A Blueprint for Change: How Computer Models Will Help Communities Respond to Climate Change



While climate change may affect us all, there is no “one size fits all” approach to providing communities with solutions to lead healthier and more resilient lives. This is where the work of Community Research on Climate and Urban Science (CROCUS) comes in. CROCUS is a five-year, $25-million program carried out by a team of 17 organizations, and funded by DOE’s Office of Science, Office of Biological and Environmental Research. 

“Our goal is to develop tools that make sense of environmental measurements and support communities with informed decision-making,” said Rao Kotamarthi, CROCUS deputy project director and science director of the Center for Climate Resilience and Decision Science at the U.S. Department of Energy’s (DOE) Argonne National Laboratory. 

Kotamarthi and his team of researchers sit on the modeling end of the project. They take environmental data–such as air quality, temperature, wind speed and direction, soil moisture and rain fall—and analyze it using the supercomputers at the Argonne Leadership Computing Facility, a DOE Office of Science User Facility.  

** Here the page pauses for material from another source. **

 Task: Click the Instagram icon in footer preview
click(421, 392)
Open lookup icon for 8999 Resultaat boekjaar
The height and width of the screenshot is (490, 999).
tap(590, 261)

Unlike a weather forecast that might project weather patterns for the next days or week, these sophisticated models can help scientists predict how climate will change over the next 10 to fifty years. The modeling team’s goal is to provide new insight on current and future urban climate challenges and solutions at the street, neighborhood and regional levels. 

From flooding to extreme heat to poor air quality, understanding what problems exist is the first step in this process. From there, scientists can look to find solutions. 

“We all know the importance of green infrastructure solutions — green roofs, solar panels, planting trees and using more porous surfaces. However, simply taking these elements and introducing them into communities without understanding their priorities won’t achieve climate resilience,” Kotamarthi said. “Instead, the work must begin by working alongside community residents and understanding how exactly they are impacted, and then designing targeted solutions.” 

Pointing to some of the more recent modeling work, CROCUS modeling lead Ashish Sharma studied the impact of planting trees. Sharma has a joint appointment at Argonne and is the climate and urban sustainability lead at Discovery Partners Institute of the University of Illinois System. 

“By utilizing sophisticated computer models and advanced algorithms like machine learning, we are able to determine where a tree should be planted in a specific area and what impact the tree would have on the temperature,” he said. “We can gauge how installing trees helps reduce the temperature for areas prone to extreme heat. The models also show the impact of pollution and how the physical, chemical, biological and geological processes and reactions related to urban vegetation impact urban environments,” said Sharma. 

This sophisticated modeling will be key to communities like Humboldt Park, where residents have identified extreme heat as a potential threat. The models will also be essential in helping communities understand whether their current efforts at climate resilience are working.  

“Using advanced computer models and measurements around the net-zero building already in place in this community, we plan to develop a comprehensive understanding of the various energy use, greenhouse emission impacts and the potential contribution of these types of structures for improving the community wellbeing,” Sharma explained.  

The models could also help communities explore other big questions around the future of urban planning, such as: 

  • Which building materials will lower temperature and reduce emissions?  
  • How will urban farming help change the microclimate and increase food stability?  
  • What is real impact of rooftop gardens? . 

“By combining measurements with models, we are able to decipher how each element contributes to or undermines community goals,” Sharma explained. 

Once the approaches are tested and validated, Kotamarthi and Sharma say these methods could be adapted to any city in the world. Users would specify the natural and built components present in their city (for example, tree coverage, concrete surfaces, solar roofs or green roofs), and use computer models  to determine what would work best in their area.  

Global cities will have the tools and information necessary to make their cities sustainable and resilient to climate change.